Functional Esthetics and Treatment Planning: Keys to Success
Update: See pictures from this class below
During this two-day intensive course, the participants will become familiar with diagnosis and treatment planning of esthetics related to ceramics, occlusion, implants, alternative treatments, benefits and risks of treatments, and oral health-related quality of life. Lectures in this course will underscore the value and limitations of all-ceramic and direct and indirect composite esthetic restorations and outline the variables in placing and restoring implants for esthetics. Participants will learn why occlusion is the most important functional determinant in treatment planning for esthetics. Clinicians will examine these concepts through case studies, discussion, and hands-on exercises.
Ayman Aboushala DMD, MS
Robert Chapman DMD
Timothy Hempton DMD
Gerard Kugel, DMD, MS, PhD
Noshir Mehta DMD, MS
Ronald Perry DMD, MS
John A. Sorensen, DMD, PhD, FACP
Friday, November 30
The participants will learn differential diagnoses and treatment planning based on the intertwining of craniofacial occlusion, esthetics, and implant placement. In groups, participants will review a case that will be provided (study casts, radiographs, past medical and dental history, and financial considerations) and will develop a working diagnosis and treatment plan based on a number of variables. The clinicians and the moderators will discuss different diagnoses and develop various treatment plans and treatment techniques for each of the cases.

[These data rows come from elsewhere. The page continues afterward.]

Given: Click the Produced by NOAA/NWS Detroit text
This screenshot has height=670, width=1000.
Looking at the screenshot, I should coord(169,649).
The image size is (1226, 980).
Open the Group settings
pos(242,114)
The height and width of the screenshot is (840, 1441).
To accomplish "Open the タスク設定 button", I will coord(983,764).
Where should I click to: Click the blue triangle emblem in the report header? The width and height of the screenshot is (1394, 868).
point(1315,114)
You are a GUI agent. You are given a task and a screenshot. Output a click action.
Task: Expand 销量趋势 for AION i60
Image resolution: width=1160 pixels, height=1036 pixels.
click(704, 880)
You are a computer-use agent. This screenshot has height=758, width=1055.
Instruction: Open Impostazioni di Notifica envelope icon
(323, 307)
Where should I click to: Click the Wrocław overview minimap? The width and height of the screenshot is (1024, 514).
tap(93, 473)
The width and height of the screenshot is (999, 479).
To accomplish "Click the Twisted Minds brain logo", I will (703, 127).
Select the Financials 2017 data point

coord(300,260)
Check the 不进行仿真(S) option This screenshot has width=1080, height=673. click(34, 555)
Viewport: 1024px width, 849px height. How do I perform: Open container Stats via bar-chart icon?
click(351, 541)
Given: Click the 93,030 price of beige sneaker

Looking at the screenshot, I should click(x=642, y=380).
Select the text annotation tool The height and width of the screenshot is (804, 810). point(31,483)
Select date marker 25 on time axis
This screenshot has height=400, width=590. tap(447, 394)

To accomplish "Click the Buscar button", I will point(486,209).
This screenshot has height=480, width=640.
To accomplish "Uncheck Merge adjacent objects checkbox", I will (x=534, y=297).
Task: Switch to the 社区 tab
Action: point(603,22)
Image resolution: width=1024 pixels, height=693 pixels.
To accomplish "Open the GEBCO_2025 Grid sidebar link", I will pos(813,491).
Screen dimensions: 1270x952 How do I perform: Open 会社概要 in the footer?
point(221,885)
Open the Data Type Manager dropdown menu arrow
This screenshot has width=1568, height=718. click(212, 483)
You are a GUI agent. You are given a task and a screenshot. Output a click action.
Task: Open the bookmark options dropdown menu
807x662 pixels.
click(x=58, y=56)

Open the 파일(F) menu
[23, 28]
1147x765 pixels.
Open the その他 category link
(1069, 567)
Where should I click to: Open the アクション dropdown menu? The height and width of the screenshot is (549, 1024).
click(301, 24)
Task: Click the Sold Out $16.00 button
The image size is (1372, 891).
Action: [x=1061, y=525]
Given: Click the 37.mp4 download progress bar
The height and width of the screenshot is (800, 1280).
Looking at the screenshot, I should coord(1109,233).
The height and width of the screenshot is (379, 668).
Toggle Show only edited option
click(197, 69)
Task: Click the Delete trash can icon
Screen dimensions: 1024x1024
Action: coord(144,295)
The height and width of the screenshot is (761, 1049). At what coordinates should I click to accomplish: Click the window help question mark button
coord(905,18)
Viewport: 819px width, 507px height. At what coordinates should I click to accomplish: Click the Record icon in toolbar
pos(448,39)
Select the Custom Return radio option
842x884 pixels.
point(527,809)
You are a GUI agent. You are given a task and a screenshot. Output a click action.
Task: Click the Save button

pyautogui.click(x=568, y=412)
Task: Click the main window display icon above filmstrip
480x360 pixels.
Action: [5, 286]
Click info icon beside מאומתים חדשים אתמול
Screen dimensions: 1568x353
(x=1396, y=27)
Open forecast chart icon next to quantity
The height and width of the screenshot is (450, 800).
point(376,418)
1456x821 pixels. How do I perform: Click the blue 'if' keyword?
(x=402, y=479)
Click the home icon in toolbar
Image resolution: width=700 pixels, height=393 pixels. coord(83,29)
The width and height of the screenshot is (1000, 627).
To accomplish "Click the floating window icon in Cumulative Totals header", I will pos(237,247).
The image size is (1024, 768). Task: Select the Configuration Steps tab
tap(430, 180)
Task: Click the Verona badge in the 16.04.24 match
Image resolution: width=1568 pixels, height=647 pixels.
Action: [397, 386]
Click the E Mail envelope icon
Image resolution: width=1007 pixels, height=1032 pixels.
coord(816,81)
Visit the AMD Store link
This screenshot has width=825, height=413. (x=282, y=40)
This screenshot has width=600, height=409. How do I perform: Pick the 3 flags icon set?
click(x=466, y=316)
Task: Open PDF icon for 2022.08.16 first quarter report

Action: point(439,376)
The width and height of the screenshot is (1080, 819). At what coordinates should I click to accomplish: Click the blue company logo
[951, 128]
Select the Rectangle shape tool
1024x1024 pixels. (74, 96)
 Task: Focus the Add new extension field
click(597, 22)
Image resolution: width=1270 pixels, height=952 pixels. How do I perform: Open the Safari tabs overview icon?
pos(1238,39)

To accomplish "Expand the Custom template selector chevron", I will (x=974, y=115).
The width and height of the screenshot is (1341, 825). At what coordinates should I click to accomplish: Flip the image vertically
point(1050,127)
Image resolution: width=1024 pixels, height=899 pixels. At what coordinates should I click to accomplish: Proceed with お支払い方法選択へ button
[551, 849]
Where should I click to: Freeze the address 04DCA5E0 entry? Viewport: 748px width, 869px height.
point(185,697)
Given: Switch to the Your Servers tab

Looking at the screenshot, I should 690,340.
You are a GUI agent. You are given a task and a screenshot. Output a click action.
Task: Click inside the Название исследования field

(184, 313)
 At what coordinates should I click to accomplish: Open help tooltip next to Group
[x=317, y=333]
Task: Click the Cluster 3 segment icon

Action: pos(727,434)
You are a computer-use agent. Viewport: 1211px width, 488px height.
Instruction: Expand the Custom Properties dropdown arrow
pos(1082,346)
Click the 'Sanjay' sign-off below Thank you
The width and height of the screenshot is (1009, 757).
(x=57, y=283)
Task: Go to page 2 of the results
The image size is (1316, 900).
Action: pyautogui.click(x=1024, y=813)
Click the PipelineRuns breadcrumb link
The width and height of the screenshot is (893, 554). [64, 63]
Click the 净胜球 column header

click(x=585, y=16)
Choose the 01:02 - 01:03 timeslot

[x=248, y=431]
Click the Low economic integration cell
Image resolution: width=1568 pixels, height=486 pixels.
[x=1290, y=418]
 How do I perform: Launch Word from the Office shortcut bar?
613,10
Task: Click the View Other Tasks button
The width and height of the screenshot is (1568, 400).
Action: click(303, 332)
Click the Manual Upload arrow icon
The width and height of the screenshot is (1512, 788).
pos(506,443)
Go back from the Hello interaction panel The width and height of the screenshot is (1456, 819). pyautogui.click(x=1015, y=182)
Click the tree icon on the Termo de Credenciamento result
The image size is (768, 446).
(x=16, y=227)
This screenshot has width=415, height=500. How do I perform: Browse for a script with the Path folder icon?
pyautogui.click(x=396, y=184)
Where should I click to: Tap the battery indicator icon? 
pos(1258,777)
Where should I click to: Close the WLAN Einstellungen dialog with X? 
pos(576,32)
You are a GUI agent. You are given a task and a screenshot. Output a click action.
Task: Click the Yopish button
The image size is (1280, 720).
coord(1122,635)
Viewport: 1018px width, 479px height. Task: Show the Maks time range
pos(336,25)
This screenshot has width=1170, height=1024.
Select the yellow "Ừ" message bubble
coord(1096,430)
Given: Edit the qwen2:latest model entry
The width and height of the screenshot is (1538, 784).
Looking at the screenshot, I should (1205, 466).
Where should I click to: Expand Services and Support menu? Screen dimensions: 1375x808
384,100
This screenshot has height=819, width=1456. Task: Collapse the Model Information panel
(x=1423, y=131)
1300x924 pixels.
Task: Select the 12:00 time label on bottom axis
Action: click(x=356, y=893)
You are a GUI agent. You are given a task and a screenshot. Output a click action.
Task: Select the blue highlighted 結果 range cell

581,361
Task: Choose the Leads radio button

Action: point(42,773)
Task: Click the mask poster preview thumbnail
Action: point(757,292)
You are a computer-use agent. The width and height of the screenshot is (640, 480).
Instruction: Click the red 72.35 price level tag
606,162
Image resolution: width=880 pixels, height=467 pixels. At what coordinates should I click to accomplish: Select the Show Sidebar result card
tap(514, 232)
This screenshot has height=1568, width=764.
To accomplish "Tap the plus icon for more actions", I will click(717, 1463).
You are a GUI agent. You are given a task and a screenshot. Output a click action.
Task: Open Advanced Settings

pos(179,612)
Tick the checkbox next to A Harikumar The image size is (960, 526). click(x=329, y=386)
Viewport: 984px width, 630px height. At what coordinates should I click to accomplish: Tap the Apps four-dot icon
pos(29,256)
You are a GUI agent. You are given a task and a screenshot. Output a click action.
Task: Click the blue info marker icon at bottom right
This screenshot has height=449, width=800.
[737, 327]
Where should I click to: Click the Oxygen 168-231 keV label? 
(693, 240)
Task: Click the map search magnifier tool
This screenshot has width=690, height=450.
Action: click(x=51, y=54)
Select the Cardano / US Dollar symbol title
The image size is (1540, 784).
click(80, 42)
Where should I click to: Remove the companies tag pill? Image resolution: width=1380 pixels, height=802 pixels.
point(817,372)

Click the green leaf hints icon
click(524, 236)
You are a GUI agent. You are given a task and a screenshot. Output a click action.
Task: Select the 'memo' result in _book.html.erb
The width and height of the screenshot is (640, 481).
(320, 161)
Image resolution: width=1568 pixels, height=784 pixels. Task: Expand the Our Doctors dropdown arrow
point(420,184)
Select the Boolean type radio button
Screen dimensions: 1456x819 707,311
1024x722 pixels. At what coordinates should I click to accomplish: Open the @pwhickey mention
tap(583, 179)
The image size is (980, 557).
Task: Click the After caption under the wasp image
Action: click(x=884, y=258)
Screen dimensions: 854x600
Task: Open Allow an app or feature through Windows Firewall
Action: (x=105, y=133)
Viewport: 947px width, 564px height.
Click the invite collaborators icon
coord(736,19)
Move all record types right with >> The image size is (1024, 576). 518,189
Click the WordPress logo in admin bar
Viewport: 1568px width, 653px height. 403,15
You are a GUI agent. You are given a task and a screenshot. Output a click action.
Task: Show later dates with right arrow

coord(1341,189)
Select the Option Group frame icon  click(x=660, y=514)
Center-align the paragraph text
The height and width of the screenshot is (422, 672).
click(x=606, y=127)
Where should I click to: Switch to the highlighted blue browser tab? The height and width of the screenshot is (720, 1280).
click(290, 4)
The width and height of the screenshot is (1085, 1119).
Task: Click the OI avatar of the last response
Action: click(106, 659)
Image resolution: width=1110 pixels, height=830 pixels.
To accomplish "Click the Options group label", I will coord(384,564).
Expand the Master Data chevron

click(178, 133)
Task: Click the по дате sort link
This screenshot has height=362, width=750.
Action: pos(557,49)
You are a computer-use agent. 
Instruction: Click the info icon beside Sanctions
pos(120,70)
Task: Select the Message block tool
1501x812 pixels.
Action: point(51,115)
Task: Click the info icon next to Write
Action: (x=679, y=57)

Clinicians will participate in lectures devoted to understanding occlusion and functional relationship for esthetic and reconstructive dentistry, indirect anterior esthetics, and implant esthetics in preparation for Saturday’s hands-on courses.
Saturday, December 1
Hands-on courses will be grouped as follows:
Occlusion and Esthetics
Doctors will earn how to examine a dental patient in the three dimensions of anterior guidance, lateral positioning, and vertical stability based on Friday’s clinics. Dentists will be able to identify the main risk factors of any dentition so as to prevent adverse events following esthetic and functional interventions. Treatment options and prognoses will be discussed.
The success of esthetics on implants is related to both the design of the implant, and most importantly the position of the implants. A straight forward approach for the general practitioner to perform correct implant placement will be provided using simulated placement in jaw analogs. Additional information on utilizing CT technology for diagnosis and implant surgical templates will also be provided.
Indirect Anterior Esthetics
A step-by-step review of preparation options, temporization, reduction guides and cementation process will be covered. An emphasis will be placed on porcelain veneers and all-ceramic crowns.